No Brasil, ao passo em que se sucedem, os vícios de linguagem jurídica são sempre toleráveis. Veja dois exemplos clássicos desses vícios: “Código de Processo Penal”; “Código de Processo Civil”. As nomenclaturas corretas são: “Código do Processo Penal”; “Código do Processo Civil”. Por que? Porque as leis são feitas para o processo e não de processo. Assim como os códigos são promulgados para o processo e não de processo; para conduzir o processo. Os erros são pronunciados até em julgamentos do Supremo Tribunal Federal.
Saibam, antes de tudo, que nomenclatura é a terminologia adotada por determinada ciência. No caso do Direito, a “nomenclatura jurídica”. Em síntese, é o conjunto de termos peculiares a uma arte ou ciência, seu vocabulário próprio, sua forma de descrever fatos e objetos do mundo analítico e científico, emergindo daí os códigos.

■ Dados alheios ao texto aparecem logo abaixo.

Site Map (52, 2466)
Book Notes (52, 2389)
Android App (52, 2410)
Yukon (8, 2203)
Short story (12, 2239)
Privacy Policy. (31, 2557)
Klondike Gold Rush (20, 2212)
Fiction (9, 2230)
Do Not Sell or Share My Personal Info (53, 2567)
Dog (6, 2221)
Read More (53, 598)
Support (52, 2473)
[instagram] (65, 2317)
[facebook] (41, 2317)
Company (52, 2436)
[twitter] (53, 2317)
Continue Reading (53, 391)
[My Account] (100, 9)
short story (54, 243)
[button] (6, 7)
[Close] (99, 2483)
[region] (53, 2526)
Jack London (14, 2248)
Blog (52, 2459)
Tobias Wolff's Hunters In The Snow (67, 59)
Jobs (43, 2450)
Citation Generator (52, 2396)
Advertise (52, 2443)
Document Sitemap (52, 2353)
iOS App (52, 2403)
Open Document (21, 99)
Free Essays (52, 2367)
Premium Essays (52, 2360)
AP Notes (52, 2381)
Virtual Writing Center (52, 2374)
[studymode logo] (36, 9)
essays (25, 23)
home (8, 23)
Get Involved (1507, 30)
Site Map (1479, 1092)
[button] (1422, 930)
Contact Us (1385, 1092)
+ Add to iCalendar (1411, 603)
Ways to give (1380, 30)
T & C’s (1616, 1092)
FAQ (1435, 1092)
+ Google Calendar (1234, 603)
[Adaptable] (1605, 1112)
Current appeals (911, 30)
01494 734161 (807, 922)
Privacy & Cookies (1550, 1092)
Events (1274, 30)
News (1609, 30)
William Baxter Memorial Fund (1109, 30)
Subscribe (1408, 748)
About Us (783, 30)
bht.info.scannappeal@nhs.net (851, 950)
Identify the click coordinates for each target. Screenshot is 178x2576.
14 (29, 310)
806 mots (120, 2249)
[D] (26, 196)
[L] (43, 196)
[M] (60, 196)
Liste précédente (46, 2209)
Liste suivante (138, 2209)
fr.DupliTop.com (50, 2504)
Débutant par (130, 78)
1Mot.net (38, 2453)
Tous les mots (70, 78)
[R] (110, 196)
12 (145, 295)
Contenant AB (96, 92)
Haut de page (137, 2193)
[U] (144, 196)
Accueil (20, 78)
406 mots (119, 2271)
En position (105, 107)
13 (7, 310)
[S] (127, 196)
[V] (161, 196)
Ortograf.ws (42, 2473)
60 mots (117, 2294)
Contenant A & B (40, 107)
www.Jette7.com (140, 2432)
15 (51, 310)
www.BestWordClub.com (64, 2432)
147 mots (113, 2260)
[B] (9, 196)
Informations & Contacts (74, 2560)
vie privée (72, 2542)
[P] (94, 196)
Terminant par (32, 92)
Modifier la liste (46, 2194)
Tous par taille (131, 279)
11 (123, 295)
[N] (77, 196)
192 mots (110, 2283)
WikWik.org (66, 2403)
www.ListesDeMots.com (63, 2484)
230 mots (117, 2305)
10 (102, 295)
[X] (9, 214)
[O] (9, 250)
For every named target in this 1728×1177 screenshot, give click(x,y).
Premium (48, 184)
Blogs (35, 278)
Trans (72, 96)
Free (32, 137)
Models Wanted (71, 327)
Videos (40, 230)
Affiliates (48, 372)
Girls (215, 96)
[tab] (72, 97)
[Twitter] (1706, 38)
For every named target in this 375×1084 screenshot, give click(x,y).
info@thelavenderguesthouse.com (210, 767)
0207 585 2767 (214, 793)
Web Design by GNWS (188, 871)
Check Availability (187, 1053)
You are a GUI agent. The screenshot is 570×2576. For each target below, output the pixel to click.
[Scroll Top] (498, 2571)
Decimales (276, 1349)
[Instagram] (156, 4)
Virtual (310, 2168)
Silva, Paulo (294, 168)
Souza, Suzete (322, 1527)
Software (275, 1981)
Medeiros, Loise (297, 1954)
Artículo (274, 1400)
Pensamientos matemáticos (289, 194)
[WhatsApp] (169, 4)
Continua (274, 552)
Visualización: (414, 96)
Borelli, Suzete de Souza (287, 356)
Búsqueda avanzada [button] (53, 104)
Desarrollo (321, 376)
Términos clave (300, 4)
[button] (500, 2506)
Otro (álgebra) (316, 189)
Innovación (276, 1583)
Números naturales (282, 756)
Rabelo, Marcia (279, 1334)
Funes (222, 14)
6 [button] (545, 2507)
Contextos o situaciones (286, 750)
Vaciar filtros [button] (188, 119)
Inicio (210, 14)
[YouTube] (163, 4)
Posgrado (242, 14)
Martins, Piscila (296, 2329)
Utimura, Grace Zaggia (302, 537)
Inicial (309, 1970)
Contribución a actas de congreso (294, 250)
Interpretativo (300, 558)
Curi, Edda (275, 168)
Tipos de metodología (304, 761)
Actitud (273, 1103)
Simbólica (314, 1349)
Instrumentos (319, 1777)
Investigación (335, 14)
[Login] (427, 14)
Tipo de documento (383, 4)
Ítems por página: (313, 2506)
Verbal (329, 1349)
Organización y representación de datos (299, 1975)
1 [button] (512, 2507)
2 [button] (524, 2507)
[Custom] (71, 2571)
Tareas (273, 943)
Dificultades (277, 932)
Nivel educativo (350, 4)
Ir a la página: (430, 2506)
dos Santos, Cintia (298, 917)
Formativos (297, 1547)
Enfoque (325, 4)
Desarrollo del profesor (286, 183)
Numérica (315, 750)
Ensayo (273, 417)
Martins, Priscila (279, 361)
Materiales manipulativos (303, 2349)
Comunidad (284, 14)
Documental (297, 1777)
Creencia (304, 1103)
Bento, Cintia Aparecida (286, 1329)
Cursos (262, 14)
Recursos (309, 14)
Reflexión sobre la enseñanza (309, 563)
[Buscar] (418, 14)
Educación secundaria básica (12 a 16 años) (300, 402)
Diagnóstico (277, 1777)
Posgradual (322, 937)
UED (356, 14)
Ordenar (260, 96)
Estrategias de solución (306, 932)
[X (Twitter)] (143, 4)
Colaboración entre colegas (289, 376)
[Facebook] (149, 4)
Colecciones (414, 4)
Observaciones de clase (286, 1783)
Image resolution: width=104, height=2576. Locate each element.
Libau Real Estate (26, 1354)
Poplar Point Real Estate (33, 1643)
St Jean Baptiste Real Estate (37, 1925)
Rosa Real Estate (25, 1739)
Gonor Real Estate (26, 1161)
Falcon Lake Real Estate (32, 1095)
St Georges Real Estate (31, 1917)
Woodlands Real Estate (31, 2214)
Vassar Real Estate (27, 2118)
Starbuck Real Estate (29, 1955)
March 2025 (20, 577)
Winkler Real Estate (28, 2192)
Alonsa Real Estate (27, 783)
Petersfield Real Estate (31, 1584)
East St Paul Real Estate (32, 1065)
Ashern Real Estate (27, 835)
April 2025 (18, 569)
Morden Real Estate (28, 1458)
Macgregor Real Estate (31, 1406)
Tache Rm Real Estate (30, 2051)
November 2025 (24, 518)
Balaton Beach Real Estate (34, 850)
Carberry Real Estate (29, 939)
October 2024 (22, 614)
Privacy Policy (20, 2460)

Como bem adverte R. Carlyle, Juiz de Direito com uma biografia extensa, uma das autoridades mais prestigiadas no Judiciário brasileiro por sua linguagem escorreita, “na Ciência Jurídica a nomenclatura é o “nomen júris”. Sendo científica, a linguagem jurídica é precisa, objetiva, denotativa, referencial e autoritária. (...) O mundo jurídico prestigia o vocabulário especializado, a nomenclatura que, no dizer de Miguel Reale, é uma linguagem científica, para que o excesso de palavras plurissignificativas não dificulte a representação simbólica da linguagem. (...) Se toda ciência tem uma linguagem própria, um conjunto de termos para designar seu objeto, um código comunicativo, eliminar a nomenclatura jurídica seria como extinguir do mundo das ciências o Direito como disciplina científica”.